1. Changing the author field and file name.

(a) Change the author: field on the Rmd document from Your Name Here to your own name.
(b) Rename this file to “lab01_YourHameHere.Rmd”, where YourNameHere is changed to your own name.

2. Installing and loading packages

Just like every other programming language you may be familiar with, R’s capabilities can be greatly extended by installing additional “packages” and “libraries”.

To install a package, use the install.packages() command. You’ll want to run the following commands to get the necessary packages for today’s lab:


You only need to install packages once. Once they’re installed, you may use them by loading the libraries using the library() command. For today’s lab, you’ll want to run the following code

library(ggplot2) # graphics library
library(MASS)    # contains data sets, including Boston
library(ISLR)    # contains code and data from the textbook
library(knitr)   # contains kable() function

options(scipen = 4)  # Suppresses scientific notation

3. Simple Linear Regression with the Boston Housing data.

This portion of the lab gets you to carry out the Lab in §3.6 of ISLR (Pages 109 - 118). You will want to have the textbook Lab open in front you as you go through these exercises. The ISLR Lab provides much more context and explanation for what you’re doing.

Please run all of the code indicated in §3.6 of ISLR, even if I don’t explicitly ask you to do so in this document.

Note: You may want to use the View(Boston) command instead of fix(Boston).

(a) Use the dim() command to figure out the number of rows and columns in the Boston housing data
# View(Boston)
## [1] 506  14
(b) Use the nrow() and ncol() commands to figure out the number of rows and columns in the Boston housing data.
# Edit me
## [1] 506
## [1] 14
(c) Use the names() command to see which variables exist in the data. Which of these variables is our response variable? What does this response variable refer to? How many input variables do we have?
# Edit me
##  [1] "crim"    "zn"      "indus"   "chas"    "nox"     "rm"      "age"    
##  [8] "dis"     "rad"     "tax"     "ptratio" "black"   "lstat"   "medv"
  • The response variable is medv, which represents the median house value for various neighbourhoods in Boston.

  • There are a total of 14 columns in the data. One of these is the response variable medv, which leaves 13 “predictor” or “input” variables.

(d) Use the lm() function to a fit linear regression of medv on lstat. Save the output of your linear regression in a variable called lm.fit.
# Edit me
lm.fit <- lm(medv ~ lstat, data = Boston)
(e) Use the summary() command on your lm.fit object to get a print-out of your regression results
# Edit me
## Call:
## lm(formula = medv ~ lstat, data = Boston)
## Residuals:
##     Min      1Q  Median      3Q     Max 
## -15.168  -3.990  -1.318   2.034  24.500 
## Coefficients:
##             Estimate Std.
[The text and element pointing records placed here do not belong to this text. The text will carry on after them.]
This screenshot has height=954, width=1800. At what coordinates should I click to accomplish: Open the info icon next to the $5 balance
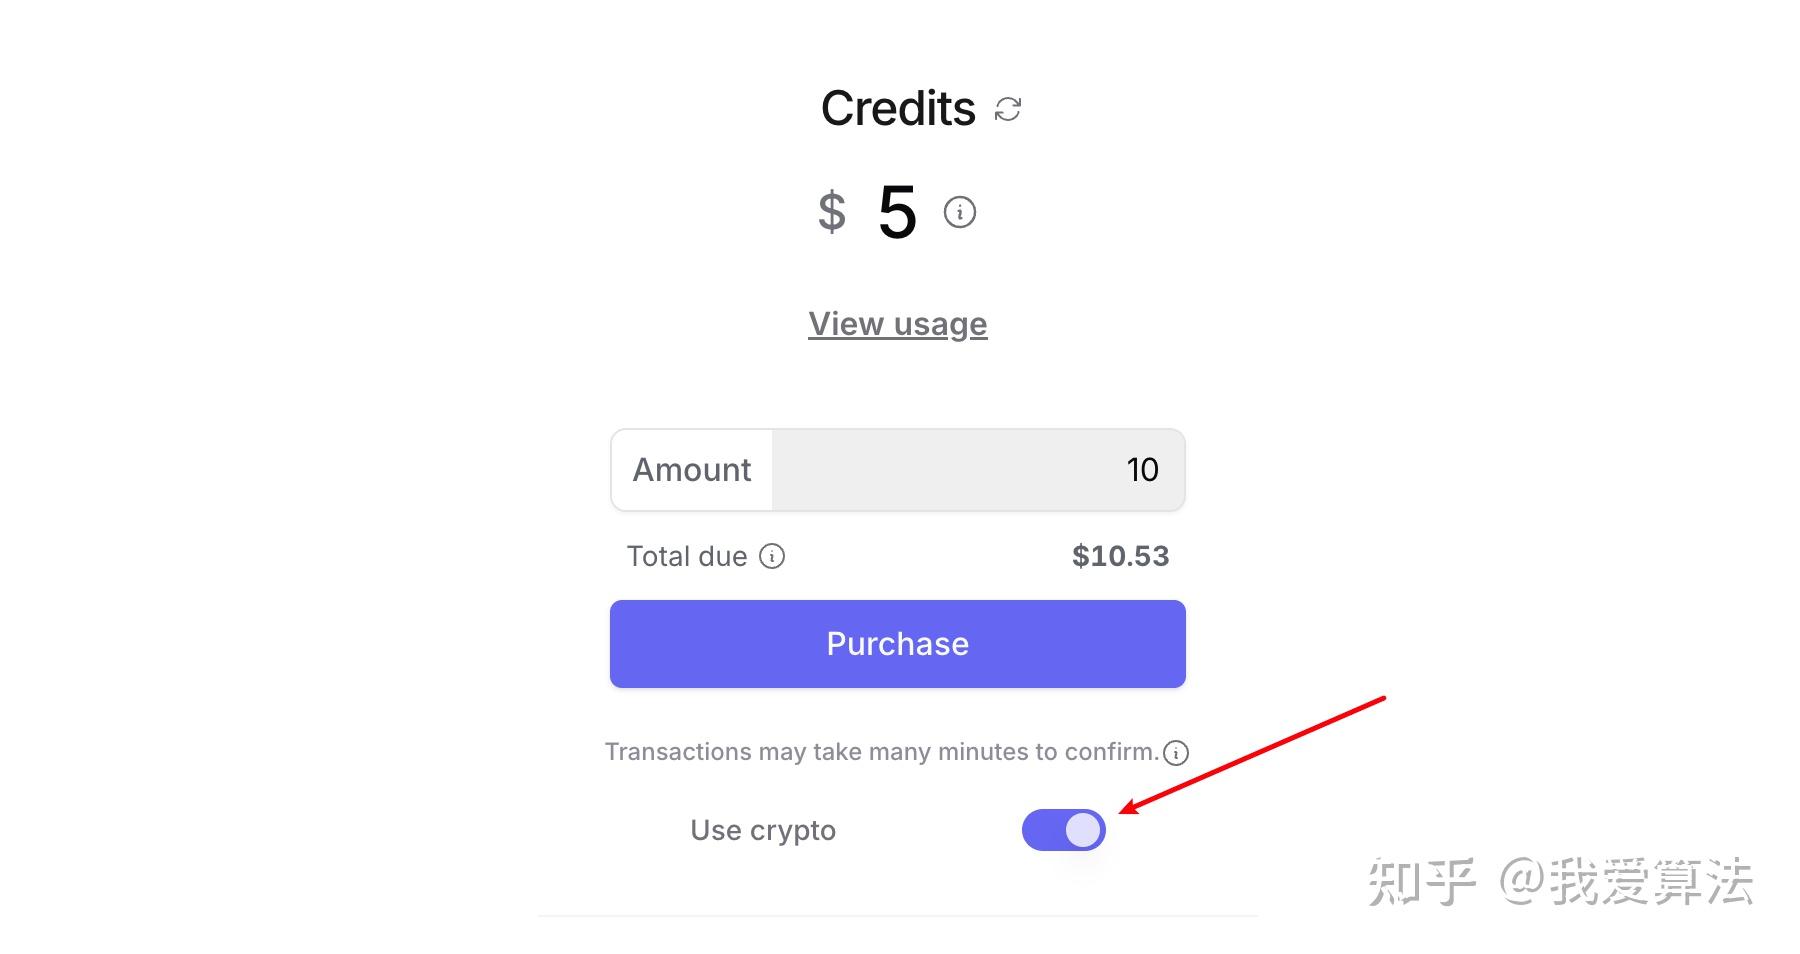tap(960, 212)
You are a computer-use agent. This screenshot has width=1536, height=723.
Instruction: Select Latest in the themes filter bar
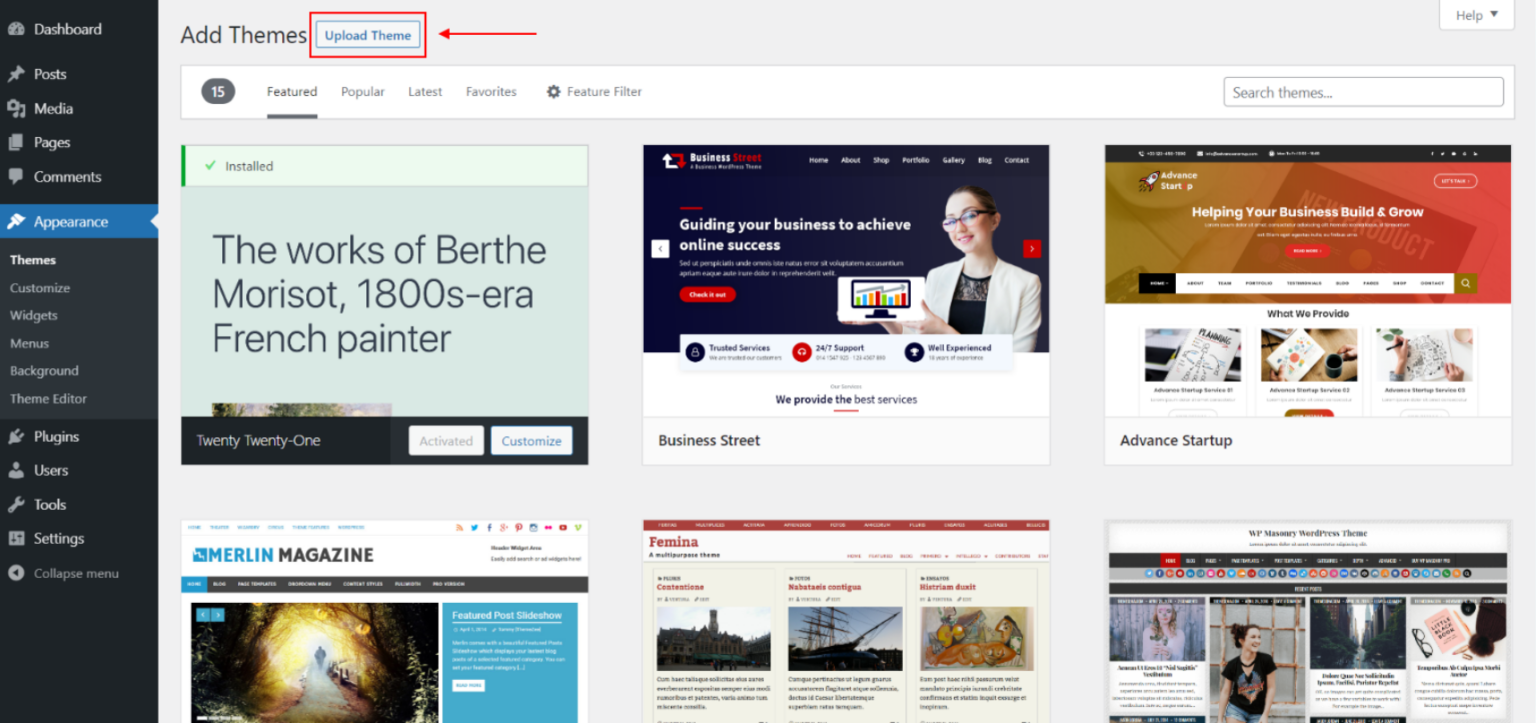click(x=424, y=91)
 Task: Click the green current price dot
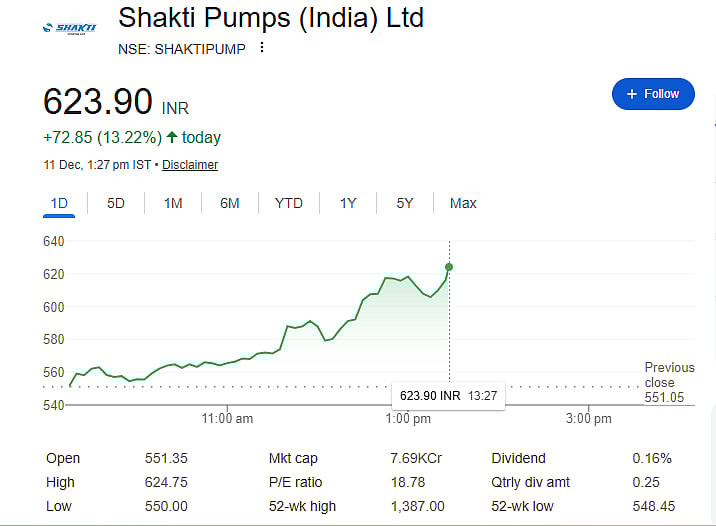tap(449, 267)
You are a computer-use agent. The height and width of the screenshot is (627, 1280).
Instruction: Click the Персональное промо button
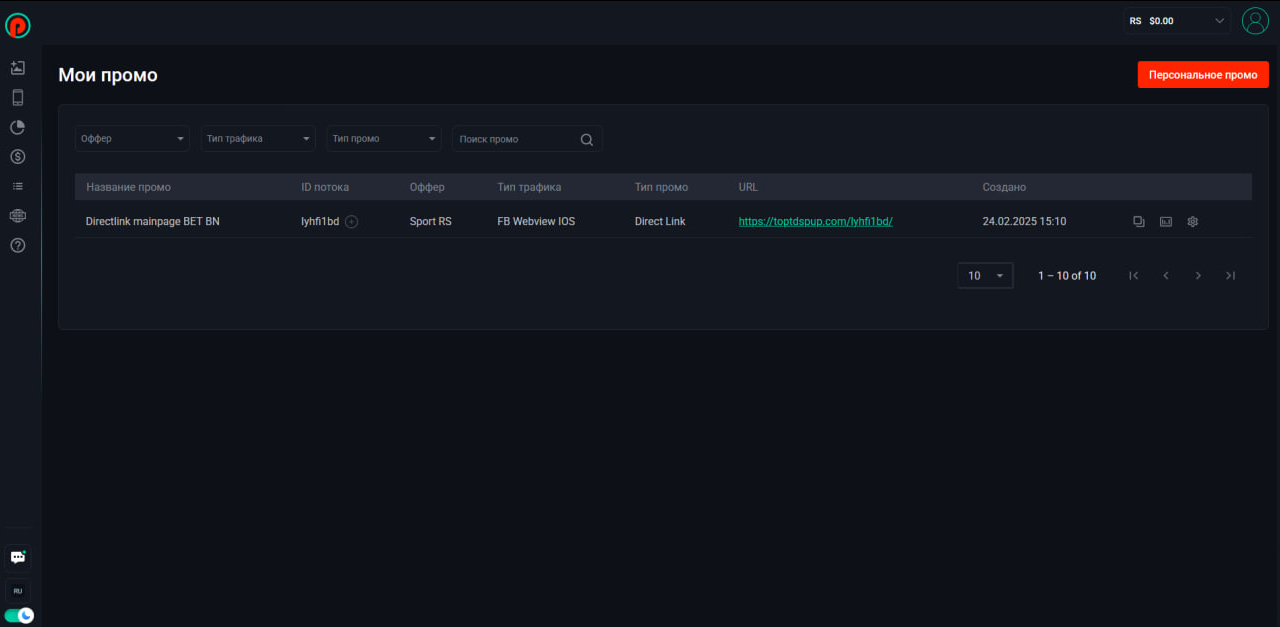pyautogui.click(x=1202, y=75)
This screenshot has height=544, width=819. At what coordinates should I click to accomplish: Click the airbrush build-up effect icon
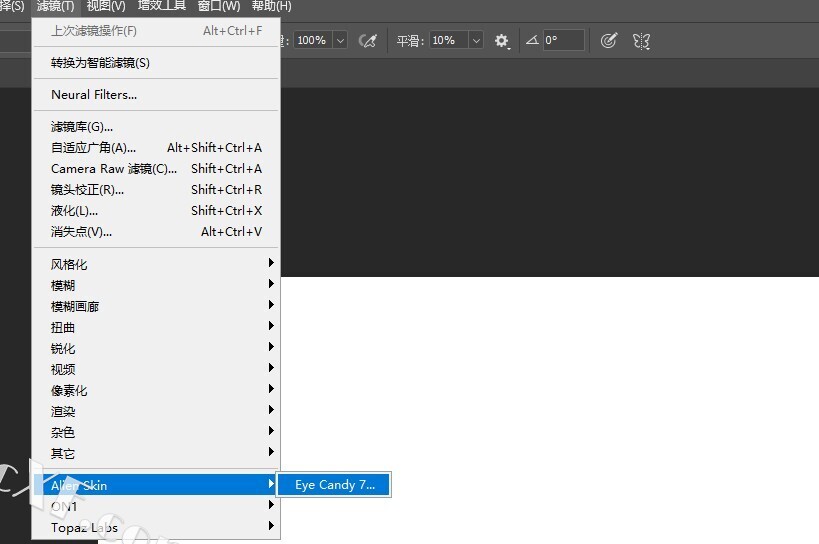tap(368, 41)
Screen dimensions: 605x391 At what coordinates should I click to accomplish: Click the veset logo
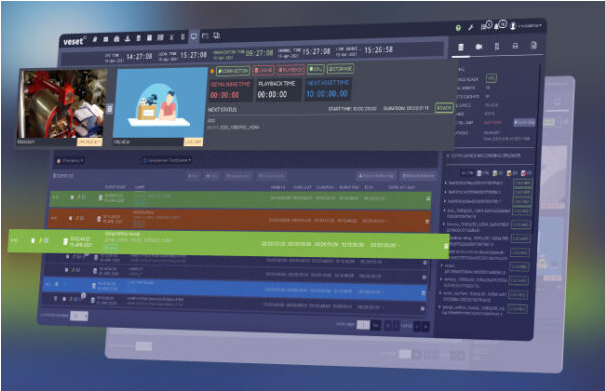click(x=74, y=41)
Error t value Pr(>|t|)    
## (Intercept) 34.55384    0.56263   61.41   <2e-16 ***
## lstat       -0.95005    0.03873  -24.53   <2e-16 ***
## ---
## Signif. codes:  0 '***' 0.001 '**' 0.01 '*' 0.05 '.' 0.1 ' ' 1
## Residual standard error: 6.216 on 504 degrees of freedom
## Multiple R-squared:  0.5441, Adjusted R-squared:  0.5432 
## F-statistic: 601.6 on 1 and 504 DF,  p-value: < 2.2e-16
(f) Uncomment the line below to get a ‘nice’ printout of the coefficients table
kable(coef(summary(lm.fit)), digits = c(4, 5, 2, 4))
Estimate Std. Error t value Pr(>|t|)
(Intercept) 34.5538 0.56263 61.42 0
lstat -0.9500 0.03873 -24.53 0
(g) Call names() on lm.fit to explore what values this linear model object contains.
##  [1] "coefficients"  "residuals"     "effects"       "rank"         
##  [5] "fitted.values" "assign"        "qr"            "df.residual"  
##  [9] "xlevels"       "call"          "terms"         "model"
(h) Use the coef() function to get the estimated coefficients. What is the estimated Intercept? What is the coefficient of lstat in the model? Interpret this coefficient.
## (Intercept)       lstat 
##  34.5538409  -0.9500494
## (Intercept) 
##    34.55384
##      lstat 
## -0.9500494
  • The intercept in the model is 34.6.

  • The coefficient of lstat in the model is -0.95. This means that for each 1% increase in the % of low socioeconomic status individuals residing in the neighbourhood, median home values on average decrease by $950.

(i) Here’s a ggplot command that overlays a linear regression line on a scatterplot of mdev vs. lstat. Edit the xlab and ylab arguments to produce more meaningful axis labels. Does the linear model appear to fit the data well? Explain.
qplot(data = Boston, x = lstat, y = medv,
      xlab = "% of individuals of low socioeconomic status", ylab = "Median home value ($1000's)") + stat_smooth(method = "lm")

  • The linear model appears to be a pretty good fit to the data in the lstat range of 10 - 25. However, the overall relationship between median home value and the % of low socioeconomic status individuals in the neighbourhood appears to be overall non-linear.

  • Here’s a plot showing a local regression fit to the data. The local regression model appears to do a better job of capturing the trends in the data.

qplot(data = Boston, x = lstat, y = medv,
      ylab = "Median home value ($1000's)",
      xlab = "% of individuals of low socioeconomic status") +
  stat_smooth(method = "loess")